Stored data entries:
=-=-=-=-=

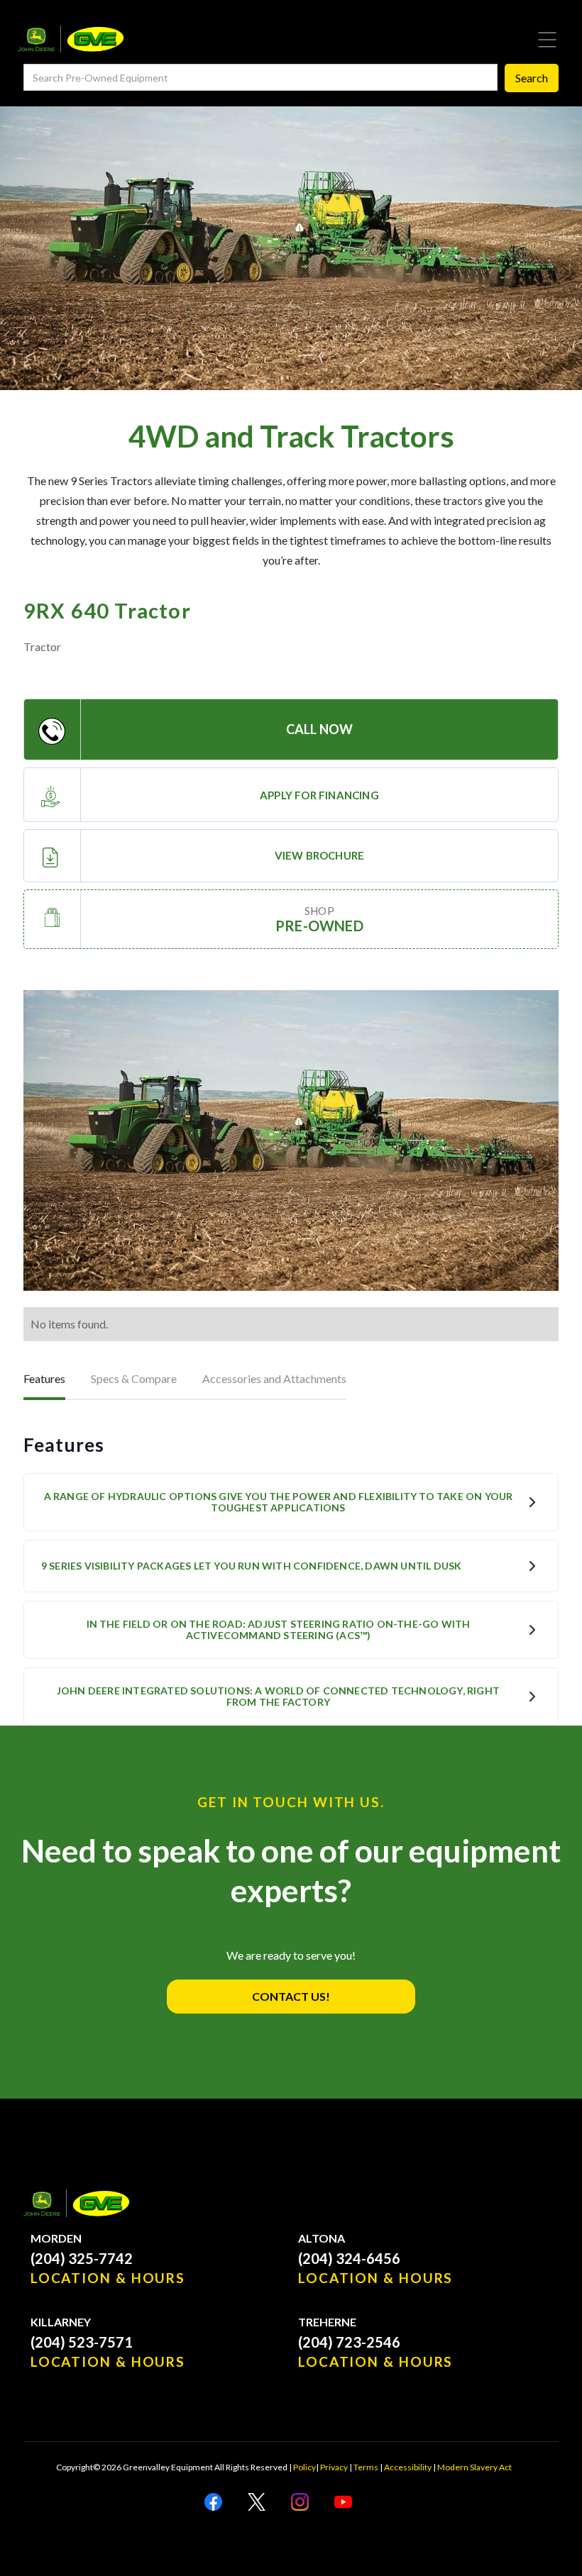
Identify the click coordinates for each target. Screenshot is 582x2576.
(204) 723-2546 (349, 2341)
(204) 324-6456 (349, 2258)
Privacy (334, 2467)
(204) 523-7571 (82, 2341)
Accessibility (408, 2467)
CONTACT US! (291, 1996)
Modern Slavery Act (474, 2467)
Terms (365, 2467)
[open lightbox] (291, 1140)
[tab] (44, 1380)
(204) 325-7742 (82, 2258)
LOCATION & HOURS (108, 2278)
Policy (304, 2467)
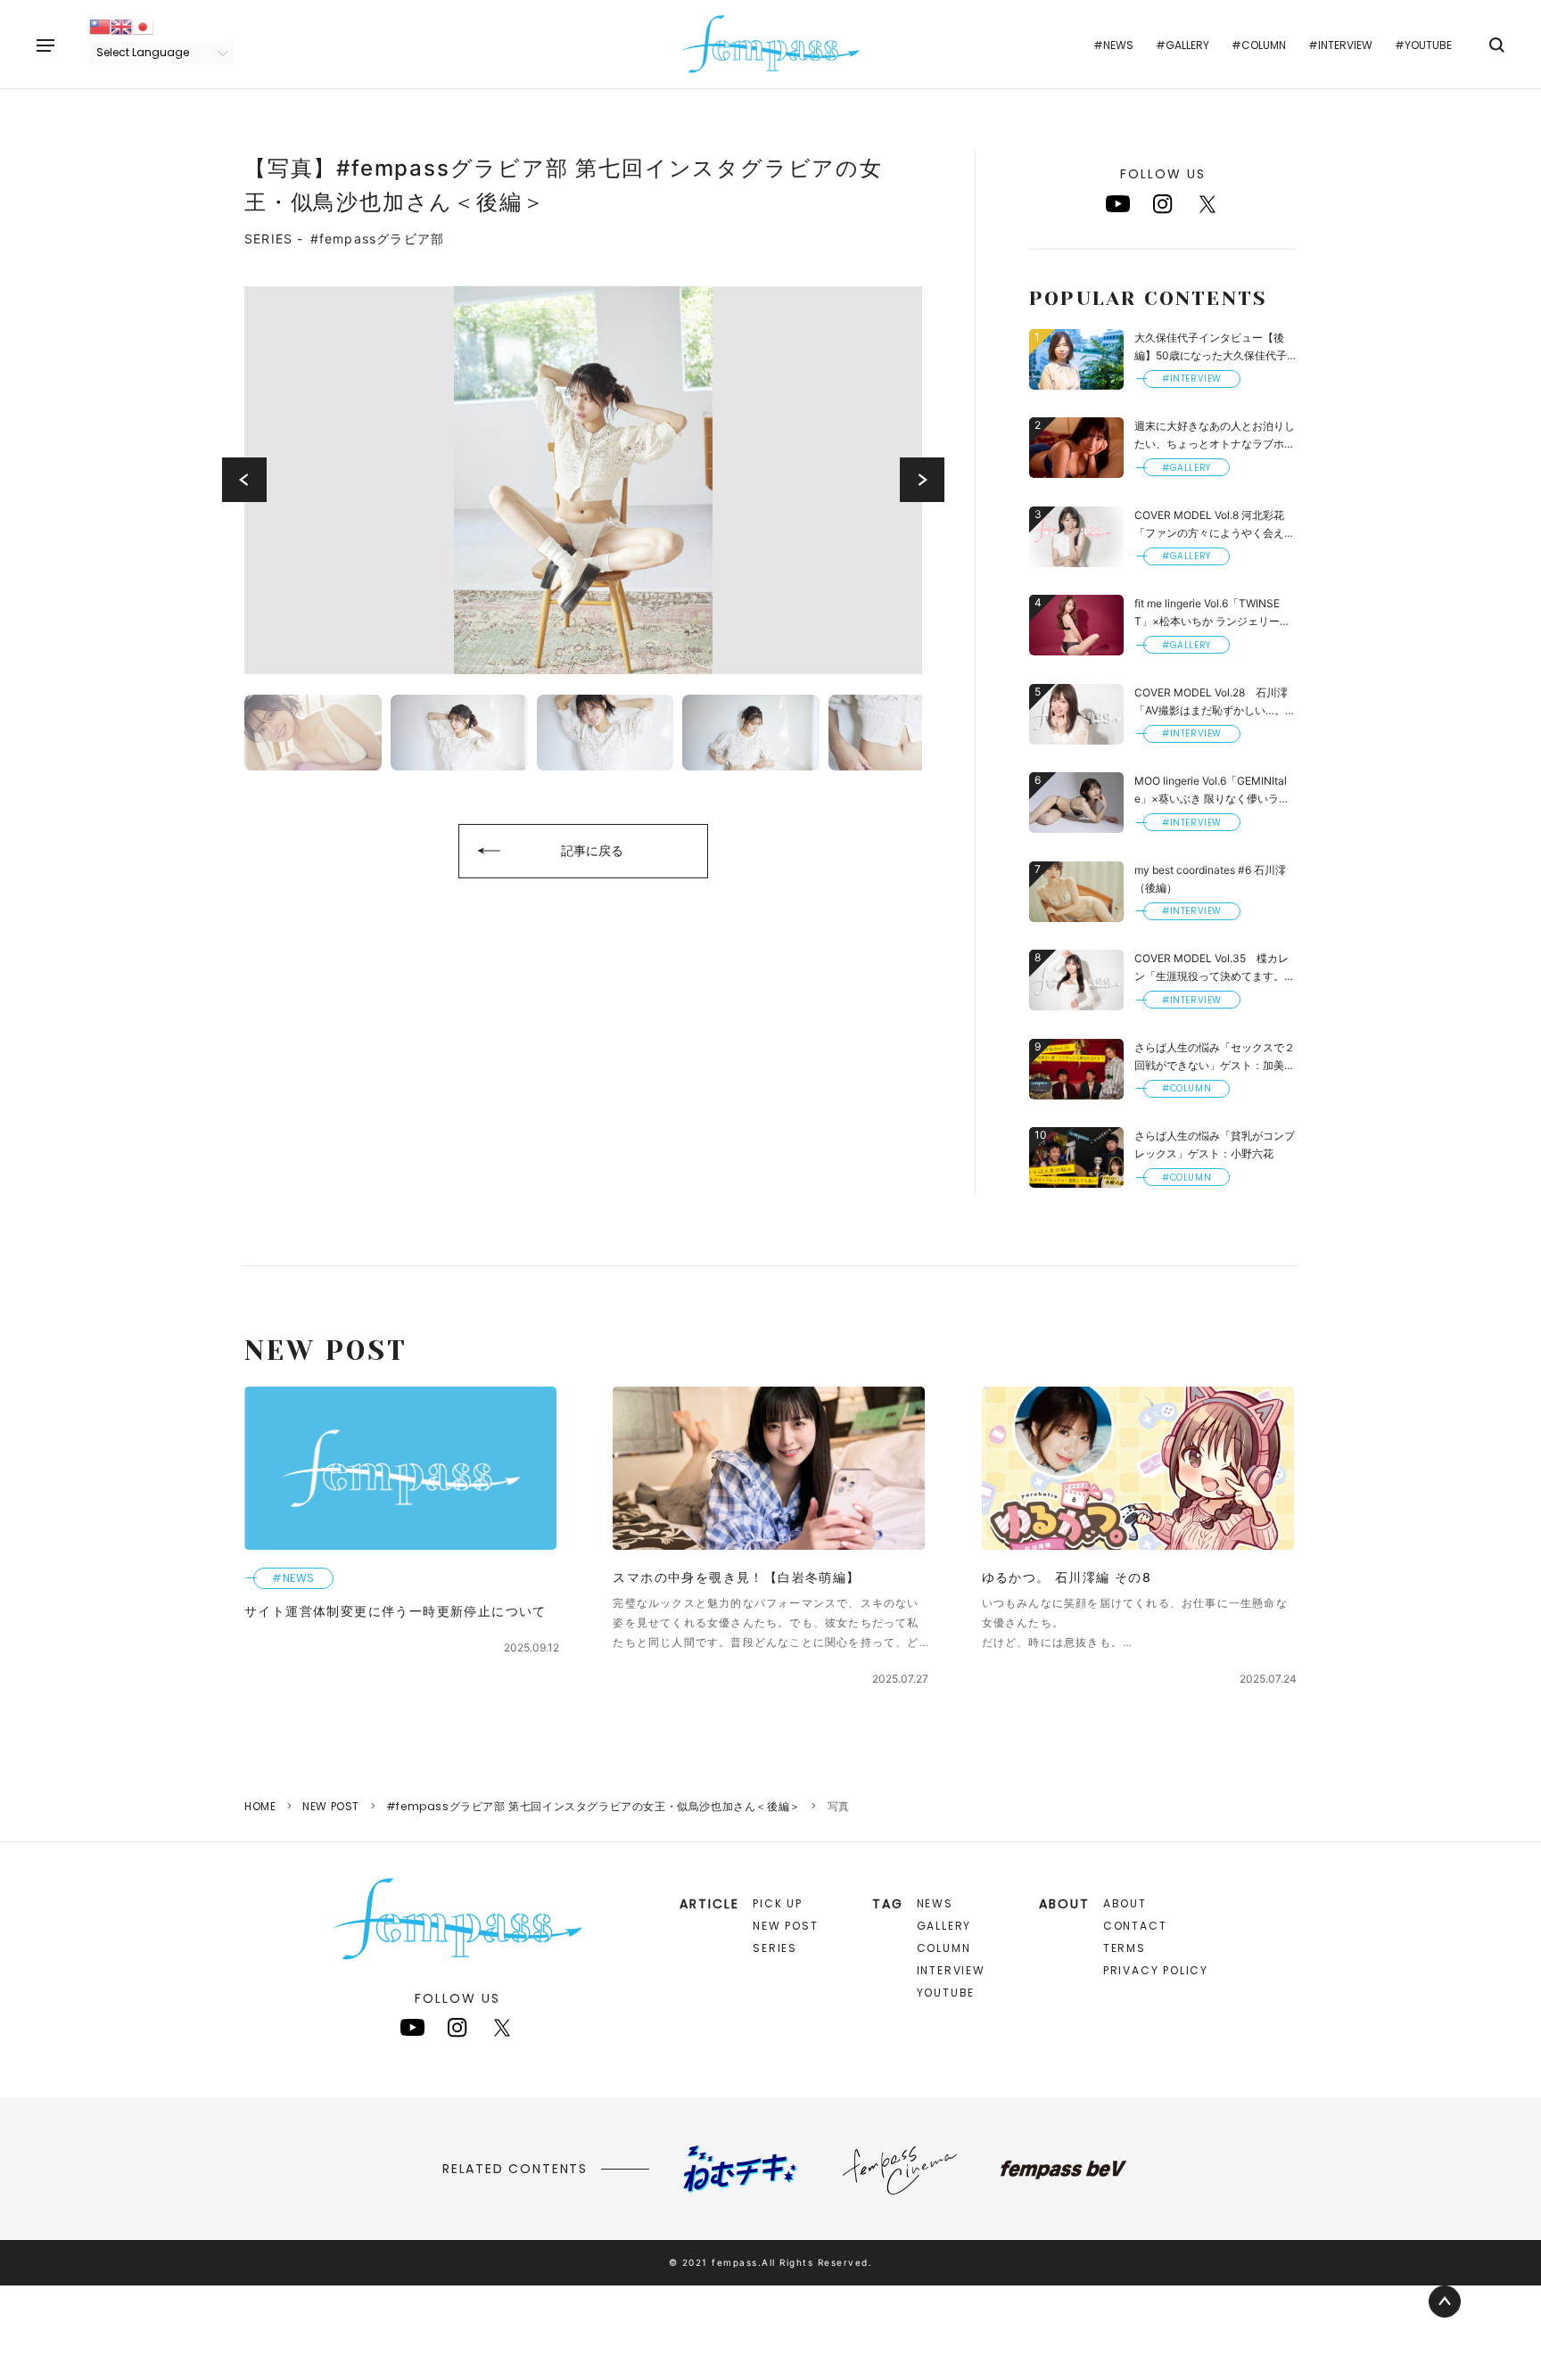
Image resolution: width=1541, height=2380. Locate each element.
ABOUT (1125, 1903)
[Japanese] (142, 25)
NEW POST (330, 1806)
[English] (121, 25)
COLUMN (944, 1948)
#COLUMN (1259, 45)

=-=-=-=-=

→ **What you need to do**: What is the number of lines above that contain "each"? Reply with that number only.

→ **Answer box**: 2